Holders of Perpetual Preferred Shares will generally not have any voting rights. If, however, the Company has not paid dividends on the Perpetual Preferred Shares Stock for four consecutive quarterly periods or for six or more quarterly periods, whether or not consecutive, holders of Perpetual Preferred Shares, together with holders of other classes of preferred stock of the Company, will be entitled to elect two additional directors to the Company's board of directors until dividends on the Perpetual Preferred Shares are thereafter paid or declared and set apart for payment for at least twelve consecutive dividend periods. In addition, certain material adverse changes to the terms of the Perpetual Preferred Shares cannot be made without the affirmative vote of holders of at least a majority of the outstanding Perpetual Preferred Shares.

The above description of the Articles of Amendment is qualified in its entirety by the full text thereof, which is filed herewith as Exhibit 3.1 and is incorporated herein by reference.
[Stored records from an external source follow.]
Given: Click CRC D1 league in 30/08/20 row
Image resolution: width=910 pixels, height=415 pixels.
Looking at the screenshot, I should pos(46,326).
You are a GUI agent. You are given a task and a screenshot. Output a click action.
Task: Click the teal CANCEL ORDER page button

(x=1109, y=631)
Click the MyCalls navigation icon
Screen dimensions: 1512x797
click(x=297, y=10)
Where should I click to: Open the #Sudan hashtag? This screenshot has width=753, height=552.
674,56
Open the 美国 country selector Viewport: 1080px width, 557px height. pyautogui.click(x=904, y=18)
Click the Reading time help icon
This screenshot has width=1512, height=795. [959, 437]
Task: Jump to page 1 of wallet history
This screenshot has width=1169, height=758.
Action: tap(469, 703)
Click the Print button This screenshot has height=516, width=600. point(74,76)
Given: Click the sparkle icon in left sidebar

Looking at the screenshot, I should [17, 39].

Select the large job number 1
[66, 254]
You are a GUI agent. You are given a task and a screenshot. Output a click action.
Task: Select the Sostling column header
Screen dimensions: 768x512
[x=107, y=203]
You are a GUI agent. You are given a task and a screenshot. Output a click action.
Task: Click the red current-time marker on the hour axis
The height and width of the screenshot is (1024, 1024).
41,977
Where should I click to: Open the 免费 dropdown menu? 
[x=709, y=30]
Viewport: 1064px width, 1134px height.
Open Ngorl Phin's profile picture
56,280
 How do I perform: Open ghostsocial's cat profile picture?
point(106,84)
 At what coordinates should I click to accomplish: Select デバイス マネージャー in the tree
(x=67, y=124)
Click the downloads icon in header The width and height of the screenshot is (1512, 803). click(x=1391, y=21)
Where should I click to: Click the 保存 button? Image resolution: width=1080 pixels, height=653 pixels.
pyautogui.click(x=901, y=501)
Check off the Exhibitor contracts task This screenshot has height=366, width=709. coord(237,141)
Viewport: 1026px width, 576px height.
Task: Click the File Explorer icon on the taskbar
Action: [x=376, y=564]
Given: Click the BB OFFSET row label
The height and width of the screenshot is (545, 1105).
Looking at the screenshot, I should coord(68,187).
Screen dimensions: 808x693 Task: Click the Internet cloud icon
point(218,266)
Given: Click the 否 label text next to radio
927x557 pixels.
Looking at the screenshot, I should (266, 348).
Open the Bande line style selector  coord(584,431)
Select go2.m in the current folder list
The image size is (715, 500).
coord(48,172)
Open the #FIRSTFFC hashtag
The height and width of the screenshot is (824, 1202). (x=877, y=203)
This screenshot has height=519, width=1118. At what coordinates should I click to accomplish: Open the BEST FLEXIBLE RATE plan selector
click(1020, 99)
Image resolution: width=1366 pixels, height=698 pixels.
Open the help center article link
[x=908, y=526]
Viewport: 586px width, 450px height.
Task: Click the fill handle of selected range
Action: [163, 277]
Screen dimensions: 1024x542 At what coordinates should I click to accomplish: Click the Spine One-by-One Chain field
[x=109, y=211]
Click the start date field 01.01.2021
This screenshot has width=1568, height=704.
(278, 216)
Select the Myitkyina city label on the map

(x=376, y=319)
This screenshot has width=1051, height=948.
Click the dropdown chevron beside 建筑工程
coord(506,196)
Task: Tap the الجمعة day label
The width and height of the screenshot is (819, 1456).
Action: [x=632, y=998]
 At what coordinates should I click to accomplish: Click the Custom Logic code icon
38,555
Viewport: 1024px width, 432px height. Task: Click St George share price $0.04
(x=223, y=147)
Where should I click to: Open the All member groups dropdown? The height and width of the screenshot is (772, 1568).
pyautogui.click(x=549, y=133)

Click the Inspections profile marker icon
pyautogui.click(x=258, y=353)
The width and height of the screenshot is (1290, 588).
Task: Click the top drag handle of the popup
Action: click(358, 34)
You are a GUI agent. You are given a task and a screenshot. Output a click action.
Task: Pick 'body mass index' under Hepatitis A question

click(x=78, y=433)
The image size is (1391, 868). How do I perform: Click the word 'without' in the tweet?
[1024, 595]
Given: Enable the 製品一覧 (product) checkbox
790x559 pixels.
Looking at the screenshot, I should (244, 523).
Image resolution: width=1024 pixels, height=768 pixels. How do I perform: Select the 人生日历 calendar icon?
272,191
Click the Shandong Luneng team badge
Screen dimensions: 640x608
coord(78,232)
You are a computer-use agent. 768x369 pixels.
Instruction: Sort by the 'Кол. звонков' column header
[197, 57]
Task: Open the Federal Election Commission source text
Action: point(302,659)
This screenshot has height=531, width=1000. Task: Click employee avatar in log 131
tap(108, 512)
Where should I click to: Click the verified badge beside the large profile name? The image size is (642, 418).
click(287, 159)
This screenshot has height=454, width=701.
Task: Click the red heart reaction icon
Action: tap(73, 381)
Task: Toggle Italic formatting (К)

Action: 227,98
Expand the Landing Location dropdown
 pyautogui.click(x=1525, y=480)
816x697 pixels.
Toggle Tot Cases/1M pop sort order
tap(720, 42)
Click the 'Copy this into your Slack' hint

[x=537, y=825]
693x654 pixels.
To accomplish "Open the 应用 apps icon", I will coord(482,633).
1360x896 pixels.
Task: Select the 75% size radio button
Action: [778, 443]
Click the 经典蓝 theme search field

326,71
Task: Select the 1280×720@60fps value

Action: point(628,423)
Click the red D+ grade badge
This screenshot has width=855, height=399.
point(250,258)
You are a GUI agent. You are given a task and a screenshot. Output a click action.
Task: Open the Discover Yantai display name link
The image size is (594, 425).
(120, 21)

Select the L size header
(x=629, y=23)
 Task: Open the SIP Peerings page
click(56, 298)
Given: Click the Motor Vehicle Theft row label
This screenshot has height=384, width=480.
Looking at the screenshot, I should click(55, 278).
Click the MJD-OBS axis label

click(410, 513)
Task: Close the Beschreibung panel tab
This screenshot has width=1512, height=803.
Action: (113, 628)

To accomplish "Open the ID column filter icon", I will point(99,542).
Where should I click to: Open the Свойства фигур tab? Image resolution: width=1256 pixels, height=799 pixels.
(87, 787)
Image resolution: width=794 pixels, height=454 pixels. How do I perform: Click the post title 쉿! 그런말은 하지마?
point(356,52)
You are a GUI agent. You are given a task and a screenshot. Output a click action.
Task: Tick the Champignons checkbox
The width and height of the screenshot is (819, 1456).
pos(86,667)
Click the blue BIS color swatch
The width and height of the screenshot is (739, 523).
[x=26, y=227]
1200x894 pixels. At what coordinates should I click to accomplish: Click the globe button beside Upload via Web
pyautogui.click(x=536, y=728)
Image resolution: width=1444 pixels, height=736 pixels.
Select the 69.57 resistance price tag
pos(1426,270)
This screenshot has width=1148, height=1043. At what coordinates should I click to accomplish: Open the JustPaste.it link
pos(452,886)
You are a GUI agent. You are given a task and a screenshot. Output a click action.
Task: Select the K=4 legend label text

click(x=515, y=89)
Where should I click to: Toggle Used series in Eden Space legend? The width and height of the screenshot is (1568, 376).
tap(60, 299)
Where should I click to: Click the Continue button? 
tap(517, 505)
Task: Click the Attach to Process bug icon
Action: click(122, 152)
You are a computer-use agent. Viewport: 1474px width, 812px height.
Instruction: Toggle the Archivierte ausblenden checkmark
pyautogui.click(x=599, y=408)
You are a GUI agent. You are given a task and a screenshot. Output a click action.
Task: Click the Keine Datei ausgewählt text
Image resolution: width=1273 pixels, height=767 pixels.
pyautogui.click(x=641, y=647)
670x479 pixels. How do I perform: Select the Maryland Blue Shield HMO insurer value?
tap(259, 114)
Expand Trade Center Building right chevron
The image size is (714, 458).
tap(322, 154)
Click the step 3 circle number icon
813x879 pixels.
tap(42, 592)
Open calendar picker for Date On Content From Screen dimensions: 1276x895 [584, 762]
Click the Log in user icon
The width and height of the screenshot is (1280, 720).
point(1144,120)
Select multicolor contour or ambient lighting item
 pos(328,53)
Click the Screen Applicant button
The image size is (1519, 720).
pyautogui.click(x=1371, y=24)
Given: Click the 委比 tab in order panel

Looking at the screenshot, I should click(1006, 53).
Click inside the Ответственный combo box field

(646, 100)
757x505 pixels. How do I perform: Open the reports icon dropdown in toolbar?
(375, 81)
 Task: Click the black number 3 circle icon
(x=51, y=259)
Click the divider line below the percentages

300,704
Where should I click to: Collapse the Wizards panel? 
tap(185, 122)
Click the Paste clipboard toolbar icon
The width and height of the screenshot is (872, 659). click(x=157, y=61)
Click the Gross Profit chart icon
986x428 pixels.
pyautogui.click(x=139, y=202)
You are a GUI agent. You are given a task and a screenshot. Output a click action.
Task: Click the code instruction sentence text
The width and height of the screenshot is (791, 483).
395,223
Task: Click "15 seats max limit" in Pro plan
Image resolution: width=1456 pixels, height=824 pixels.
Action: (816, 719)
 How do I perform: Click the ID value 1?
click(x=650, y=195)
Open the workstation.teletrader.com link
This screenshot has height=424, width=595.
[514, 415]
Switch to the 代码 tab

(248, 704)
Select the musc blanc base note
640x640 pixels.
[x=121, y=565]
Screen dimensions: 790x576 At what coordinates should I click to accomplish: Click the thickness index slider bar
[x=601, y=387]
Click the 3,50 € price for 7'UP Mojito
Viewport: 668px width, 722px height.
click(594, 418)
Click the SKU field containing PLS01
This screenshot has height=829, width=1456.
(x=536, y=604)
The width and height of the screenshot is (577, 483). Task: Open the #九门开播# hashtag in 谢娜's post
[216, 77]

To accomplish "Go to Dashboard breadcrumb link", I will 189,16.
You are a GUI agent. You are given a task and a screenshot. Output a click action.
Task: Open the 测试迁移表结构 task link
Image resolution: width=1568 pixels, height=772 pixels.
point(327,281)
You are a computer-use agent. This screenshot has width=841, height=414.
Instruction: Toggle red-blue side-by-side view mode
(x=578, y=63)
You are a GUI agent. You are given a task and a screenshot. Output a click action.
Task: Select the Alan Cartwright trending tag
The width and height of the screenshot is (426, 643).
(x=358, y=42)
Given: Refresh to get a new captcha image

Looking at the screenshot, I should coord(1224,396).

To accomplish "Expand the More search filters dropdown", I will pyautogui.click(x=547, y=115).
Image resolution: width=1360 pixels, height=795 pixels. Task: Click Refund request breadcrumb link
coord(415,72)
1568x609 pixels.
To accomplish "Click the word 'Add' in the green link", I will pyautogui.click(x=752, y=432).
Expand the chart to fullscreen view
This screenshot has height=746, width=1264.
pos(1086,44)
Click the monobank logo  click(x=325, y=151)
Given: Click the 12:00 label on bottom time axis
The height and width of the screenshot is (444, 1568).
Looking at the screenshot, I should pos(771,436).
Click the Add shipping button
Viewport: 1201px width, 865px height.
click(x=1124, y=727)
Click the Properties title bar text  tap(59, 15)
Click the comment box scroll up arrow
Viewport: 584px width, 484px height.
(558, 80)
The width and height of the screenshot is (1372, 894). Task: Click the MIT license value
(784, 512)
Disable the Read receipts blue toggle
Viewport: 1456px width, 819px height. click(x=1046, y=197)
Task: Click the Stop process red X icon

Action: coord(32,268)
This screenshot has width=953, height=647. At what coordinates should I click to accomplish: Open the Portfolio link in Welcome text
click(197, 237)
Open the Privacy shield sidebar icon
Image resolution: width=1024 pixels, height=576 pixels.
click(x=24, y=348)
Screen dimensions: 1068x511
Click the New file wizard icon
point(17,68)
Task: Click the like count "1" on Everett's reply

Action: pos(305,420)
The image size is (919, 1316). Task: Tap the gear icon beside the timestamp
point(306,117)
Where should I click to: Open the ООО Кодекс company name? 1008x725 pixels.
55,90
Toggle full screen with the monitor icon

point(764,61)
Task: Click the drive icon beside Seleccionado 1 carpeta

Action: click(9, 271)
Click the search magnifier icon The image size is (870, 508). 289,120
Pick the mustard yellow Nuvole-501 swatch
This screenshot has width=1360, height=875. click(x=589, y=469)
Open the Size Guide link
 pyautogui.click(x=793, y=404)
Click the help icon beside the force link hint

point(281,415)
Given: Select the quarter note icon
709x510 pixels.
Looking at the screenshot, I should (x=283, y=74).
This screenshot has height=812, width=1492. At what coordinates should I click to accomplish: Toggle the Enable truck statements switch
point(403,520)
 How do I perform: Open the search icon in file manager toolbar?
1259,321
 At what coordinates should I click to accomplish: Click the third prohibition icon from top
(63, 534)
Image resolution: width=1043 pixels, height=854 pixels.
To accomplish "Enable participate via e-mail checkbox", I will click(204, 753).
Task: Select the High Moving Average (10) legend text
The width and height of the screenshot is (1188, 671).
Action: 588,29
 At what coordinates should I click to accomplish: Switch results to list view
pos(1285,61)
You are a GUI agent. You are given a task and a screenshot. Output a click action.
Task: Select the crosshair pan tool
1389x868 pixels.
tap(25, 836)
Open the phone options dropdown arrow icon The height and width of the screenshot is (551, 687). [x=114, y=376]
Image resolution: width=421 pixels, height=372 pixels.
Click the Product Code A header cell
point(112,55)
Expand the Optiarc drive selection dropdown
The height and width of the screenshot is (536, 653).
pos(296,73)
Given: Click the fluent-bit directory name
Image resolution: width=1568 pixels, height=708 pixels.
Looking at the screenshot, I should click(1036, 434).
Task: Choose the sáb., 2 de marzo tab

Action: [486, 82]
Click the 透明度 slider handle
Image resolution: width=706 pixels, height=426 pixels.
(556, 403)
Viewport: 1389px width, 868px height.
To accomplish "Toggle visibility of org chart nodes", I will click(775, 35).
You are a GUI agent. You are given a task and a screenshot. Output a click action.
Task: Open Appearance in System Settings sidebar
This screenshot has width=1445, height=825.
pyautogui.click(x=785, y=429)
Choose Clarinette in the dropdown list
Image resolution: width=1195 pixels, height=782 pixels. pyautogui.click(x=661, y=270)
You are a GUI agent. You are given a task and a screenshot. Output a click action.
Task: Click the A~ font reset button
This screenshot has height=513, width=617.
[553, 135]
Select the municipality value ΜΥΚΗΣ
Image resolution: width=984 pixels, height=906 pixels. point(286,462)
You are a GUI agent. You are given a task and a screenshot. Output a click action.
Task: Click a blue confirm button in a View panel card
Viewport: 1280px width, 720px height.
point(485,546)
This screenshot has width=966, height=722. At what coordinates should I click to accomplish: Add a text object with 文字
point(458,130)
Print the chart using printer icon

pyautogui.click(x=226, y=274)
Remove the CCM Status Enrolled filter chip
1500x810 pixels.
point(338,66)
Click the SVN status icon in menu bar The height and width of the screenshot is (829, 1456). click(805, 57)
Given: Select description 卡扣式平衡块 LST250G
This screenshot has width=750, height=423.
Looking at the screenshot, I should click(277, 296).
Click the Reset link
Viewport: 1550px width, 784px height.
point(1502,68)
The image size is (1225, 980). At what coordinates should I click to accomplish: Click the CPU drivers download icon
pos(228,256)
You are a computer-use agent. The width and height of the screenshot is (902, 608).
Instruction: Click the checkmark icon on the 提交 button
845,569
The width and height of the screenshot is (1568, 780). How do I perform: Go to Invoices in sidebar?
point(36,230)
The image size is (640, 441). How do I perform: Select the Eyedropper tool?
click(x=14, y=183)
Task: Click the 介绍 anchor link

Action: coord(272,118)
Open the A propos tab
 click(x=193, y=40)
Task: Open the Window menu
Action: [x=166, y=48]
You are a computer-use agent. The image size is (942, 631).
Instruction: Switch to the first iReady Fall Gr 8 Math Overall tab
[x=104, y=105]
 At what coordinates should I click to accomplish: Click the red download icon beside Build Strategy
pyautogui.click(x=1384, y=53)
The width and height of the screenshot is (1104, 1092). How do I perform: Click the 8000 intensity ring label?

Item 9.01 Financial Statements and Exhibits.

(d) Exhibits.

The following exhibits are filed with this report:

Exhibit No.

Description

3.1

Articles of Amendment relating to the Series A Floating Rate Non-Cumulative Perpetual Preferred Stock of the Company.

99.1

Press Release of Irwin Financial Corporation dated December 22, 2006.

 

SIGNATURES

     Pursuant to the requirements of the Securities Exchange Act of 1934, the registrant has duly caused this report to be signed on its behalf by the undersigned hereunto duly authorized.

 

 

IRWIN FINANCIAL CORPORATION
(Registrant)

Date: December 26, 2006

By:     /s/ Gregory F. Ehlinger
__________________________________________

GREGORY F. EHLINGER
Senior Vice President and Chief
Financial Officer

 

 

EXHIBIT INDEX

Exhibit No.

Description

3.1

Articles of Amendment of the Company.

99.1

Press Release dated December 22, 2006.